Harriet Rossetto’s new book, “Sacred Housekeeping: A Spiritual Memoir” (Author House), is a fitting companion to her husband’s 2004 best-seller, “The Holy Thief: A Con Man’s Journey From Darkness To Light” (HarperCollins).
Both books are brutally candid accounts of lives that had lost their meaning until the authors found a sense of purpose and were able to rebound mightily, especially after meeting each other. They also describe their unlikely love story, that of a secular Jewish social worker and increasingly spiritual ex-convict who together have made a life’s work in the rehabilitation of broken souls through Beit T’Shuvah, the residential treatment and prevention center they lead in Los Angeles.
Both Rossetto and Borovitz lost their beloved fathers when they were 14 years old, and soon after lost their way until, many years later, an epiphany changed their lives.
Borovitz, who grew up attending synagogue regularly, led a two-decade life of alcoholism, gambling and thievery.
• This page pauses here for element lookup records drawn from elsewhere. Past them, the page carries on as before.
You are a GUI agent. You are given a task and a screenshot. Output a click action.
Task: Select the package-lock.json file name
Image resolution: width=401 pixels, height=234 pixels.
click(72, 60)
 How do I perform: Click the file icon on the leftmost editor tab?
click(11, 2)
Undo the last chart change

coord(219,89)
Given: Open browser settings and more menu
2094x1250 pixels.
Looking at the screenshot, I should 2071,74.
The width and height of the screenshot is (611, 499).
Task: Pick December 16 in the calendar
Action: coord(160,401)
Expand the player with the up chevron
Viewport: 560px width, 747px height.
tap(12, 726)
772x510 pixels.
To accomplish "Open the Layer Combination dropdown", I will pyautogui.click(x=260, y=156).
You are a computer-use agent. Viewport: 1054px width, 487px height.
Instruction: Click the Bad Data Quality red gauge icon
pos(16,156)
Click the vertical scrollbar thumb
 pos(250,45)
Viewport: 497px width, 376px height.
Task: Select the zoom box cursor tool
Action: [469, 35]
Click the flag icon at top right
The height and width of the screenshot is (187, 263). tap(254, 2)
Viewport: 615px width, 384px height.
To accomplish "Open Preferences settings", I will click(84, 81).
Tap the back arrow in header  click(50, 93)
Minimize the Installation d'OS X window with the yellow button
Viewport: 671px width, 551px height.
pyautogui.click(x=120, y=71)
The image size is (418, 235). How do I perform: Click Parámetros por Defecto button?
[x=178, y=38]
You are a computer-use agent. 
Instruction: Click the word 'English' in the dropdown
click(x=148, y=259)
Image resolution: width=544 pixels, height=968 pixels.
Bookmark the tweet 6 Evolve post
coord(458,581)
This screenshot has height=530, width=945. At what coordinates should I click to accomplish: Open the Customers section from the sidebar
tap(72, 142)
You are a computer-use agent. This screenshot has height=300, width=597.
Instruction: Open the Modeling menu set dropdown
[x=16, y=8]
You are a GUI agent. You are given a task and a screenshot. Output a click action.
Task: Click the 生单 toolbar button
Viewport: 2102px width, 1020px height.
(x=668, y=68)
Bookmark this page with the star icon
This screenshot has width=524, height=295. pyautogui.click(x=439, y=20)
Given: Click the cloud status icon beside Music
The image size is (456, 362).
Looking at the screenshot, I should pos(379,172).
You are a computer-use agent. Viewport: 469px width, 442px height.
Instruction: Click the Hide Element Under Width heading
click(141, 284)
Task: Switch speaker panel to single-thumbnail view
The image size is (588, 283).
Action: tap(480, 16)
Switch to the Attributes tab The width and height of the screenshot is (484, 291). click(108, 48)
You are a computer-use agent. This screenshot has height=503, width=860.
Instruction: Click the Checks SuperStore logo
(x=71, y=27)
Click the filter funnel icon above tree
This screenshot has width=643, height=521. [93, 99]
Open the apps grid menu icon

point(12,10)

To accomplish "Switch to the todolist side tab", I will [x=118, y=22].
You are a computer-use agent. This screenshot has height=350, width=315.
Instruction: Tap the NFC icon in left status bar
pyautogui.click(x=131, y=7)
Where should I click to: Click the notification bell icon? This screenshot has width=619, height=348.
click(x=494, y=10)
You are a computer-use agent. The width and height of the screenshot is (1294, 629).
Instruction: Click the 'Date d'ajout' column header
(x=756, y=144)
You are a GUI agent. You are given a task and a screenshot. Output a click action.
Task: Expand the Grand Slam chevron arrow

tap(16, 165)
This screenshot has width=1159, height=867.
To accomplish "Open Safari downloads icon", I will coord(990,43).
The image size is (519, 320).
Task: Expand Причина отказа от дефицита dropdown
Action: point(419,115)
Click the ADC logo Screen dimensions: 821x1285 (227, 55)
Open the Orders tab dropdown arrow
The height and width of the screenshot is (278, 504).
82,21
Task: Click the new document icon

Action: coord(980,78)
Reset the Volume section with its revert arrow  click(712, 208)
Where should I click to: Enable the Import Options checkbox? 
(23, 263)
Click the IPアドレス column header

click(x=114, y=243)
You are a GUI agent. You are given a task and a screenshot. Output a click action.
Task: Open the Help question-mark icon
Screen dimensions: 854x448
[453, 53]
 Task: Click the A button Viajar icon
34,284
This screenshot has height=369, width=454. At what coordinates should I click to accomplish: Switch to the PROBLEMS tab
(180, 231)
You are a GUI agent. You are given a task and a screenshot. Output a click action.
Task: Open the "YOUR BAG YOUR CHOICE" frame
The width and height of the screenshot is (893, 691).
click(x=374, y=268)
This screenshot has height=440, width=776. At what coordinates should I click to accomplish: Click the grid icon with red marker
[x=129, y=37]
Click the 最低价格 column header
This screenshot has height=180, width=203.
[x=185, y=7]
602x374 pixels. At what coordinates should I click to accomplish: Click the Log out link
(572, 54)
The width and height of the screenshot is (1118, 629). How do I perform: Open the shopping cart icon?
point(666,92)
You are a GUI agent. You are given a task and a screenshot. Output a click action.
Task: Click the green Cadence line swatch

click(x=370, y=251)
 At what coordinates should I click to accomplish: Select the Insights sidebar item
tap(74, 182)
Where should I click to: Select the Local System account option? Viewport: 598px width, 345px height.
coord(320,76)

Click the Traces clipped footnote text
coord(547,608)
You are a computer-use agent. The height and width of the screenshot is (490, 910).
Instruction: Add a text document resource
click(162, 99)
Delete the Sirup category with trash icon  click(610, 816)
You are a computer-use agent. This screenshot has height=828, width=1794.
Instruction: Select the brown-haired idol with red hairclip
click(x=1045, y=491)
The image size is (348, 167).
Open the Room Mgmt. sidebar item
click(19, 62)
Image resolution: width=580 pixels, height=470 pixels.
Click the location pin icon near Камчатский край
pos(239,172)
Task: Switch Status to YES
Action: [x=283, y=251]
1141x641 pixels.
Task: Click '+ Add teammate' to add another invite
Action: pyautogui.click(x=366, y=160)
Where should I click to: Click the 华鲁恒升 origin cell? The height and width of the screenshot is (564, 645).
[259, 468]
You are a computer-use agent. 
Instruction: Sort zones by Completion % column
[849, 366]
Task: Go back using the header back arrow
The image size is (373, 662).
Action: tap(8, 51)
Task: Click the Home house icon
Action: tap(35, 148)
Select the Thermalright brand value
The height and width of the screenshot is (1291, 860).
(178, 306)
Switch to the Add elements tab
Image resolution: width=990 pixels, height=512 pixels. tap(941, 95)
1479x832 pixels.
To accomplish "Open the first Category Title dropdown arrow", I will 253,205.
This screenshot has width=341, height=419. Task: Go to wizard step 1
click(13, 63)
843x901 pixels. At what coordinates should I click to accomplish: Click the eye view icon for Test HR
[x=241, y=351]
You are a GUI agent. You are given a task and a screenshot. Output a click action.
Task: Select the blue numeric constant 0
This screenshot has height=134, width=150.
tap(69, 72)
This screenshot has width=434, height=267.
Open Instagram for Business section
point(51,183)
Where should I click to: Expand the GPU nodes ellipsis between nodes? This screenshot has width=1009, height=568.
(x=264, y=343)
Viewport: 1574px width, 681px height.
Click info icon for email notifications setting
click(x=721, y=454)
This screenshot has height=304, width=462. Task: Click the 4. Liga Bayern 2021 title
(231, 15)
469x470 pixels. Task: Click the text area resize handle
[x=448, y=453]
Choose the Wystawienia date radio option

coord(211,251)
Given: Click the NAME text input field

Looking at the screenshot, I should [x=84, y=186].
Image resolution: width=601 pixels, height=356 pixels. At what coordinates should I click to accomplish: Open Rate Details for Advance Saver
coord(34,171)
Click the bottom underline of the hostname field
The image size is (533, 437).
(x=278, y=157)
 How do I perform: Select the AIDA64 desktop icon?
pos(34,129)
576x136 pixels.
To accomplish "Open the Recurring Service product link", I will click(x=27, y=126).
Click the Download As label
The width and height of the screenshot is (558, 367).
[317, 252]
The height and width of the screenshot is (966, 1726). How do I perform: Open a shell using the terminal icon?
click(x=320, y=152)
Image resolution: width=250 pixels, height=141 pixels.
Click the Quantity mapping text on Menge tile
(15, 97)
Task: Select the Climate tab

He describes the moment of his second arrest as one of “divine inspiration” and “prophecy.
“I felt I was being led back, back to the tradition, back to Torah. … I just knew,” he wrote.
He studied Jewish texts in prison, apprenticed with the rabbinic chaplain and years later went to rabbinical school at the University of Judaism, where he received his ordination. His book describes just how low he fell and how he came back to a life of purpose through his love of Jewish wisdom — and of Rossetto, the woman who gave him a job and a sense of dignity after his release from jail.
Her Judaism comes from an appreciation of the wisdom of what she calls “sacred obligation,” of committing oneself to a daily routine, from making your bed to paying the butcher on time, confirming that God is in the details and that one’s every action matters.
Her story traces her failed marriage and series of affairs; she describes herself as a Girl Scout on the outside with a streak of Wild Child that brought her down. Her addiction was despair, not drugs. But she found a sense of meaning in helping Jewish prisoners as a social worker, and establishing Beit T’Shuvah as “a place that heals the healers” as well as those with addictions and self-destructive behaviors.
Rossetto’s book, like her husband’s, inspires by telling a deeply personal story that resonates with the seemingly simple but profound truths of living with honesty, self-awareness and a faith in the ability to repent, recover and restore a sense of dignity — in others and in oneself.
Harriet Rossetto will attend Shabbat services at The Forest Hills Jewish Center on June 1. She will do a short reading from her memoir and give a talk following Kiddush.